▶ **Text provided**
⁂

It is the view of this Panel that Complainant has satisfied its burden and provided the Panel with sufficient evidence to meet the prima facie requirement showing that Respondents have no rights to or legitimate interests in the disputed domain name. By defaulting the proceedings Respondents have not provided the Panel with any evidence to demonstrate rights or legitimate interests in the disputed domain name as set forth in paragraph 4(c) of the Policy. Therefore the Panel concludes that Respondents have no rights or legitimate interests in the disputed domain name. Berlitz Investment Corp. v. Stefan Tinculescu, WIPO Case No. D2003-0465. This holding is consistent with WIPO Panel Views on Selected UDRP Questions, para. 2.1., pursuant to which “once such prima facie case is made, respondent carries the burden of demonstrating rights or legitimate interests in the domain name. If the respondent fails to do so, a complainant is deemed to have satisfied paragraph 4(a)(ii) of the UDRP.”

For all of these reasons, the Panel finds that para 4(a)(ii) of the Policy has been satisfied by Complainant

D. Registered and Used in Bad Faith

Complainant contents that Respondents were aware of the existence of the NESTLÉ trademark and that said knowledge became evident when an inquiry to purchase the disputed domain name was made and Respondents offered the site for sale, knowing that the buyer was going to offer the site to its new client Nestlé. The Policy indicates that certain circumstances may, "in particular but without limitation", be evidence of bad faith (Policy, paragraph 4(b)). Among these circumstances are (1) that the domain name has been registered or acquired by a respondent "primarily for the purpose of selling, renting, or otherwise transferring the domain name registration to the complainant who is the owner of the trademark or service mark or to a competitor of that complainant, for valuable consideration in excess of [respondent’s] documented out-of-pocket costs directly related to the domain name" (Id., paragraph 4(b)(i)); (2) that a respondent has registered the domain name "in order to prevent the owner of the trademark or service mark from reflecting the mark in a corresponding domain name, provided that [the respondent has] engaged in a pattern of such conduct" (id., paragraph 4(b)(ii)), and (3) that a respondent "by using the domain name, … [has] intentionally attempted to attract, for commercial gain, Internet users to [its] web site or other on-line location, by creating a likelihood of confusion with the complainant’s mark as to the source, sponsorship, affiliation, or endorsement of [respondent’s] web site or location of a product or service on [its] web site or location" (id., para graph 4(b)(iv)).

⁂

▶ **Collected data**
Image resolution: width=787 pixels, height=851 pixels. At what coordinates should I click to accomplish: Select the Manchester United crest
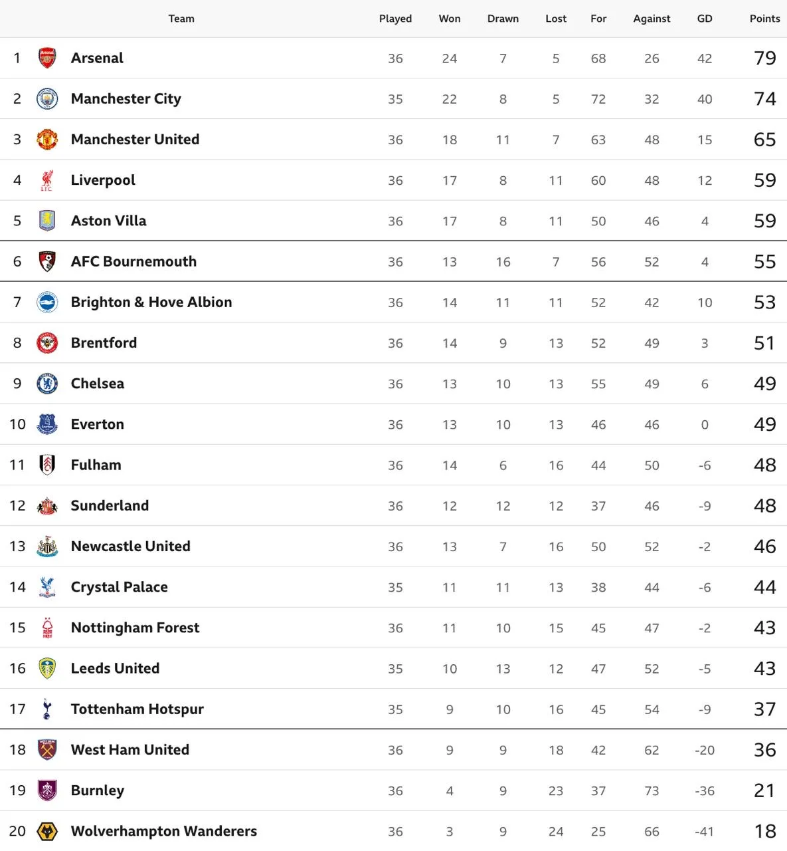click(47, 139)
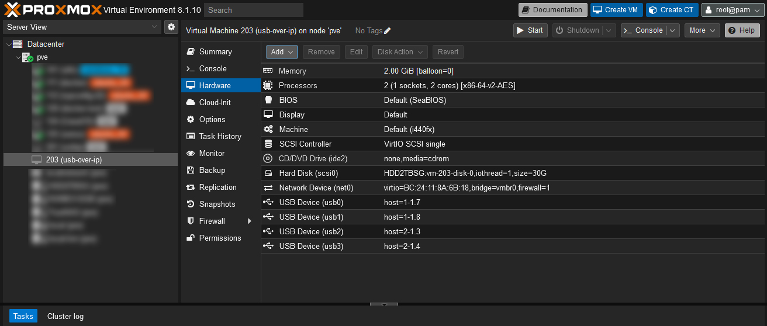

⁂

▶ **Problem description**
Rewrite the paragraph of the domain dispute text above that begins "It is the view of this Panel" as a short bulleted list that keeps its main facts.

▶ **Complete response**
- The Panel finds that Complainant met its burden and gave enough evidence for a prima facie showing that Respondents have no rights to or legitimate interests in the disputed domain name.
- By defaulting, Respondents gave no evidence of rights or legitimate interests under paragraph 4(c) of the Policy.
- The Panel therefore concludes that Respondents have no rights or legitimate interests in the disputed domain name, citing Berlitz Investment Corp. v. Stefan Tinculescu, WIPO Case No. D2003-0465.
- This holding agrees with WIPO Panel Views on Selected UDRP Questions, para. 2.1: once a prima facie case is made, the respondent must demonstrate rights or legitimate interests. If the respondent fails to do so, the complainant is deemed to have satisfied paragraph 4(a)(ii) of the UDRP.